╭──

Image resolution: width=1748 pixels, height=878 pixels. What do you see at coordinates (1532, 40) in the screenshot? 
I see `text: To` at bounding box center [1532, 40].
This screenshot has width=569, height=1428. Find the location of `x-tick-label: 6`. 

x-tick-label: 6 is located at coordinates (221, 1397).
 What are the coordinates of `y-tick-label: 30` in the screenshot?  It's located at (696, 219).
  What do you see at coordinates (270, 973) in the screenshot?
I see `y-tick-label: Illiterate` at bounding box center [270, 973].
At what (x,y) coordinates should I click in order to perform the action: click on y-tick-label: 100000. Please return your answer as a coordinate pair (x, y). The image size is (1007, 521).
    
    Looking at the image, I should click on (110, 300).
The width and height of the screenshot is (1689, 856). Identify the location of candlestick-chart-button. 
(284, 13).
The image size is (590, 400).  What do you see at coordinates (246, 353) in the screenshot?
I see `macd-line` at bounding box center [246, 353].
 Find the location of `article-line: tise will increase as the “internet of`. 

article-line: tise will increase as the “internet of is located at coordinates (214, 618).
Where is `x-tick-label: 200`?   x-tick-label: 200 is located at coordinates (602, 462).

╰──

→ Problem statement
Reproduce the material above line for line, without changing a single character.

→ Expected answer
Image resolution: width=1748 pixels, height=878 pixels. What do you see at coordinates (1532, 40) in the screenshot? 
I see `text: To` at bounding box center [1532, 40].
This screenshot has width=569, height=1428. Find the location of `x-tick-label: 6`. 

x-tick-label: 6 is located at coordinates (221, 1397).
 What are the coordinates of `y-tick-label: 30` in the screenshot?  It's located at (696, 219).
  What do you see at coordinates (270, 973) in the screenshot?
I see `y-tick-label: Illiterate` at bounding box center [270, 973].
At what (x,y) coordinates should I click in order to perform the action: click on y-tick-label: 100000. Please return your answer as a coordinate pair (x, y). The image size is (1007, 521).
    
    Looking at the image, I should click on (110, 300).
The width and height of the screenshot is (1689, 856). Identify the location of candlestick-chart-button. 
(284, 13).
The image size is (590, 400).  What do you see at coordinates (246, 353) in the screenshot?
I see `macd-line` at bounding box center [246, 353].
 Find the location of `article-line: tise will increase as the “internet of`. 

article-line: tise will increase as the “internet of is located at coordinates (214, 618).
Where is `x-tick-label: 200`?   x-tick-label: 200 is located at coordinates (602, 462).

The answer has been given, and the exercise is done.